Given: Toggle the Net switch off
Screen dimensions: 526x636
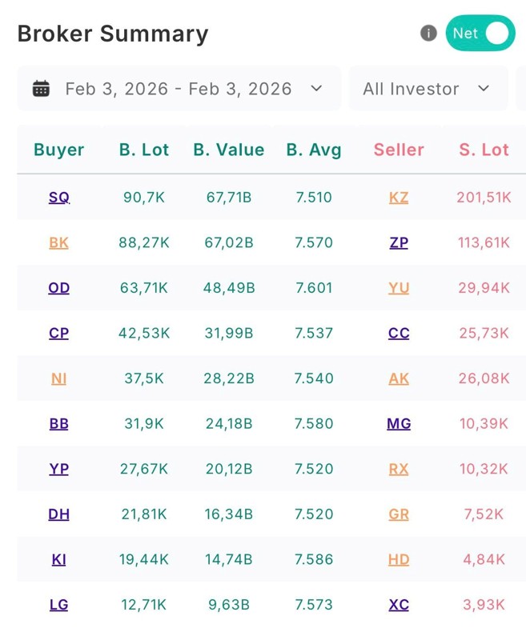Looking at the screenshot, I should coord(480,34).
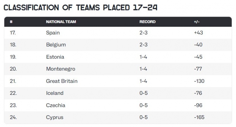Click rank number 17. in first row
Image resolution: width=236 pixels, height=127 pixels.
coord(13,33)
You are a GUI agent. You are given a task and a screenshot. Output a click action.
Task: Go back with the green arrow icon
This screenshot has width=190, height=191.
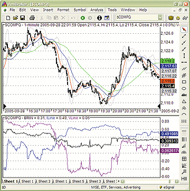click(x=83, y=18)
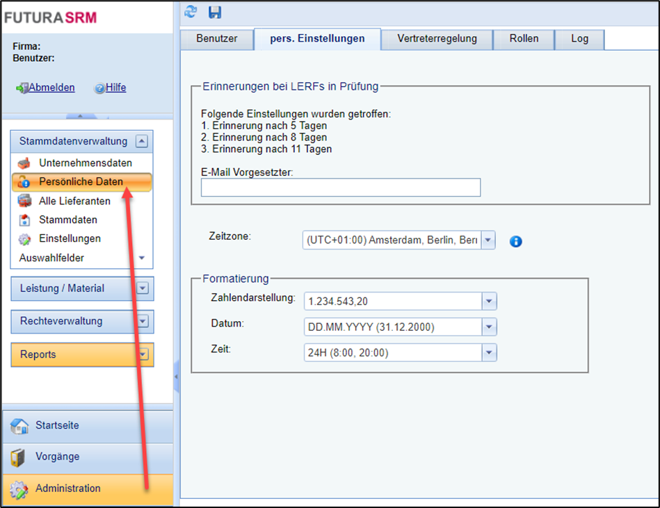The image size is (660, 508).
Task: Click the blue info icon beside Zeitzone
Action: tap(515, 242)
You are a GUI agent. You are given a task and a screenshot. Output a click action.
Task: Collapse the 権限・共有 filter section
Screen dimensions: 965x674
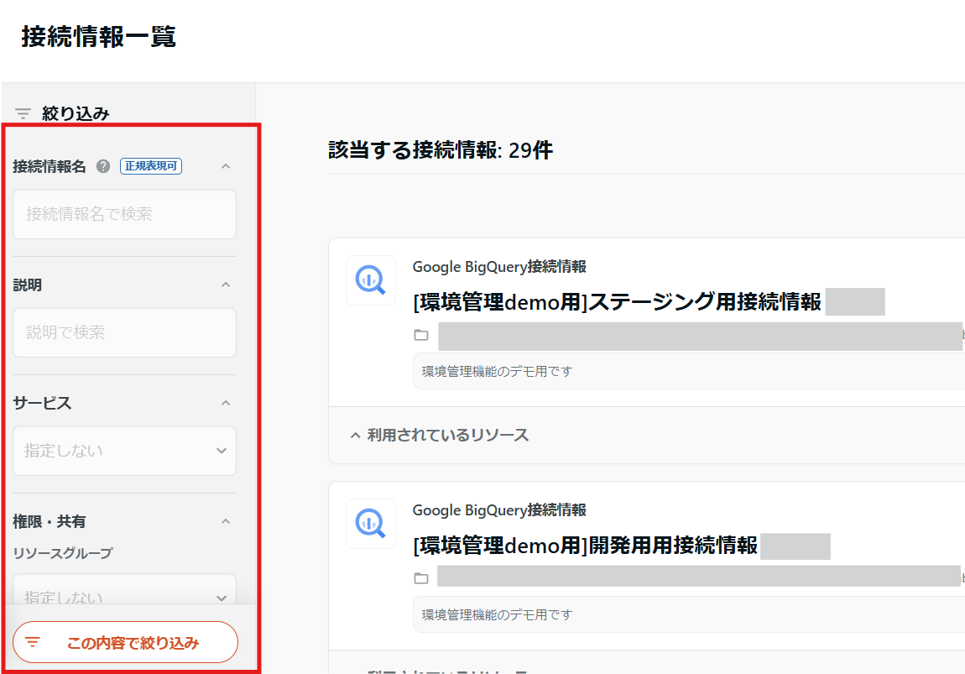coord(225,520)
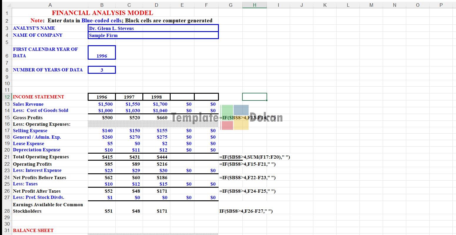Select the row 12 header
Screen dimensions: 456x235
[x=6, y=97]
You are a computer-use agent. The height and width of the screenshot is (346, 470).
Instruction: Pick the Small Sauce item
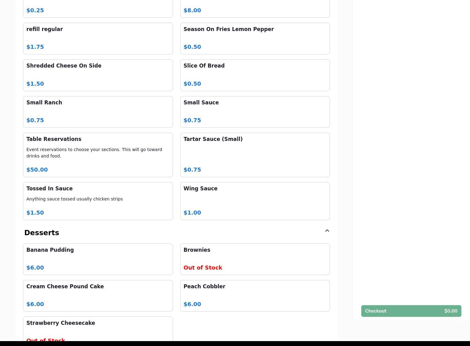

+ + + + + + +

All lines from the one containing "This screenshot has width=190, height=191." through the end of the data are to be restated exactly, with nothing else and without the pictures.

This screenshot has width=190, height=191.
click(x=83, y=18)
The image size is (660, 508).
Task: Click the blue info icon beside Zeitzone
Action: tap(515, 242)
You are a GUI agent. You are given a task and a screenshot. Output a click action.
Task: Collapse the 権限・共有 filter section
Screen dimensions: 965x674
coord(225,520)
Select the row 12 header
Screen dimensions: 456x235
[x=6, y=97]
You are a computer-use agent. The height and width of the screenshot is (346, 470).
Instruction: Pick the Small Sauce item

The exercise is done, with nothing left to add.